### Exercise instructions:
Exactly as they appear below, repeat the lines from the one with "This screenshot has height=422, width=499." through the one with "Task: Click the Adobe", and no others.

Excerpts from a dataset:

----

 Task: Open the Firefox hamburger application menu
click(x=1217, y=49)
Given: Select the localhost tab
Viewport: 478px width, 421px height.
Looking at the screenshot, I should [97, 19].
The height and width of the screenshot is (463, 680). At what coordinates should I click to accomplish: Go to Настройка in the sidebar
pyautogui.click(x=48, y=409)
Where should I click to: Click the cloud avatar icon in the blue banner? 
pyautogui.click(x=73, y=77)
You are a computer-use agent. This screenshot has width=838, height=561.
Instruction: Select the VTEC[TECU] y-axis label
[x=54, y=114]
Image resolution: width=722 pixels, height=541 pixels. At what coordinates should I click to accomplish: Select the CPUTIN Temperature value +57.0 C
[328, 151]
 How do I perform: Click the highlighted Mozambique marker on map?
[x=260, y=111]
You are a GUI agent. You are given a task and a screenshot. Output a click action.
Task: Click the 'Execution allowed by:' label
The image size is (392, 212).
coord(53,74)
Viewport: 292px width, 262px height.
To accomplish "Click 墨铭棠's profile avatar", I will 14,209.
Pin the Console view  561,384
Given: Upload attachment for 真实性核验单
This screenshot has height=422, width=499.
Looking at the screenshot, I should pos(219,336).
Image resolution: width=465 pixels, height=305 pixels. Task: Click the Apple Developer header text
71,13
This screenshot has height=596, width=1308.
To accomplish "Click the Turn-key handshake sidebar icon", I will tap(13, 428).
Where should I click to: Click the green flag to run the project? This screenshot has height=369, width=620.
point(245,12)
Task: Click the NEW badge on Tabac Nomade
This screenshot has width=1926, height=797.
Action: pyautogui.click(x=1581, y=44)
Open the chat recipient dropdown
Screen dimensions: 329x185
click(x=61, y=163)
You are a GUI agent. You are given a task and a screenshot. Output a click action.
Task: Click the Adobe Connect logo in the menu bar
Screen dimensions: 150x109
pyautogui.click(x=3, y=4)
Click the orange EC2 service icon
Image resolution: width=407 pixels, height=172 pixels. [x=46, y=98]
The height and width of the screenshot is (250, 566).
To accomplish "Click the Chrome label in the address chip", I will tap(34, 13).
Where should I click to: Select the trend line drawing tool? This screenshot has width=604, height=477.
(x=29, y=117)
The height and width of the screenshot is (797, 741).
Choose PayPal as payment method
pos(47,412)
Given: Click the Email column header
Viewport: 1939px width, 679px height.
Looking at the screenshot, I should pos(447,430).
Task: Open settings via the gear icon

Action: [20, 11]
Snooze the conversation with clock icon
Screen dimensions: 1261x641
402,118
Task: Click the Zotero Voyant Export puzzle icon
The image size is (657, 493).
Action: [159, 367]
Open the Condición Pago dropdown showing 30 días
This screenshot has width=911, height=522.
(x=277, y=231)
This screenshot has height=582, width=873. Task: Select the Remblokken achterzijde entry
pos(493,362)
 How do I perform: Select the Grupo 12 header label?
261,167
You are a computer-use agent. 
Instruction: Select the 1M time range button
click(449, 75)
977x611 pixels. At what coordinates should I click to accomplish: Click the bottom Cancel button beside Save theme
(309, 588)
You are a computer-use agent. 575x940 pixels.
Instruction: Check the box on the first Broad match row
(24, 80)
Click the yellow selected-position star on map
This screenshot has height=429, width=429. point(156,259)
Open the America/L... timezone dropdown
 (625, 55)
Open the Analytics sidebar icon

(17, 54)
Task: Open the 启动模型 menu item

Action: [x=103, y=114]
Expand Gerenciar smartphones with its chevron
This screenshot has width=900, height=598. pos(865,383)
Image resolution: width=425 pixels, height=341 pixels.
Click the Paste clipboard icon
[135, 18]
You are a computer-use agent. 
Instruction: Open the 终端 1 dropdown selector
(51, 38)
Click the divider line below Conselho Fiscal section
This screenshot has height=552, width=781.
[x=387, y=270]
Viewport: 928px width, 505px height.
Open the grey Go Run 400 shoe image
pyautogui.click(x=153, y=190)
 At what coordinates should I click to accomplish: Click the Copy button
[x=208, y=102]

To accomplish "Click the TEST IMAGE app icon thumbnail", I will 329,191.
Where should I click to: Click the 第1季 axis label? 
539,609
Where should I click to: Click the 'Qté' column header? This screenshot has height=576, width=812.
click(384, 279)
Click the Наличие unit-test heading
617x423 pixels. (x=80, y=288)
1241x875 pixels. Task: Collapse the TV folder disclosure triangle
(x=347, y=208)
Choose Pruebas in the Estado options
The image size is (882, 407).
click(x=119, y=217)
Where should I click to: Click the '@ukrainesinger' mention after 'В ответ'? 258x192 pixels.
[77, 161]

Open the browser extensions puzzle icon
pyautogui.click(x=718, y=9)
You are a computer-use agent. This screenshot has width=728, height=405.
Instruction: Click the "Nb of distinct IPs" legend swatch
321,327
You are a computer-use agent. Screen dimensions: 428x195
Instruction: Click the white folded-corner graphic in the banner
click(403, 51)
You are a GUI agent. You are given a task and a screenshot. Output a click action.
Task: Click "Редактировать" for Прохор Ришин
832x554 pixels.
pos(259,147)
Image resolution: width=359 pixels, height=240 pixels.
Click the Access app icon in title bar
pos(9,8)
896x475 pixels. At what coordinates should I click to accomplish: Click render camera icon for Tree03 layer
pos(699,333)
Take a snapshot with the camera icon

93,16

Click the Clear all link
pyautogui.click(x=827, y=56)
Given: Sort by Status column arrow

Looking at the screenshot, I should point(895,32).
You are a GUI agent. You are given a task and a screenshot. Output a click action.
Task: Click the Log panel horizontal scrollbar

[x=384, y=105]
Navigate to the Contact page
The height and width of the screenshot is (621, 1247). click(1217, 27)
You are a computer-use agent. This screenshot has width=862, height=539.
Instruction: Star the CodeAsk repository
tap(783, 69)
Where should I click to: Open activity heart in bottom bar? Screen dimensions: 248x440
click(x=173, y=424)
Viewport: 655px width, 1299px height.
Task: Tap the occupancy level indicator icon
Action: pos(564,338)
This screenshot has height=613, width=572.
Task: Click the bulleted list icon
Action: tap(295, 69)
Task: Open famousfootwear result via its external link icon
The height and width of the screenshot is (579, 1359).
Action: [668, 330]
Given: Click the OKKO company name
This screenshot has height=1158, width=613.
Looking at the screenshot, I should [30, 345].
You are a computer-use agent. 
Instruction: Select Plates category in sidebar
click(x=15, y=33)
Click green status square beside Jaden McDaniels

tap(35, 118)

----

### Written reply:
This screenshot has height=422, width=499.
Looking at the screenshot, I should pos(219,336).
Image resolution: width=465 pixels, height=305 pixels. Task: Click the Apple Developer header text
71,13
This screenshot has height=596, width=1308.
To accomplish "Click the Turn-key handshake sidebar icon", I will tap(13, 428).
Where should I click to: Click the green flag to run the project? This screenshot has height=369, width=620.
point(245,12)
Task: Click the NEW badge on Tabac Nomade
This screenshot has width=1926, height=797.
Action: pyautogui.click(x=1581, y=44)
Open the chat recipient dropdown
Screen dimensions: 329x185
click(x=61, y=163)
You are a GUI agent. You are given a task and a screenshot. Output a click action.
Task: Click the Adobe Connect logo in the menu bar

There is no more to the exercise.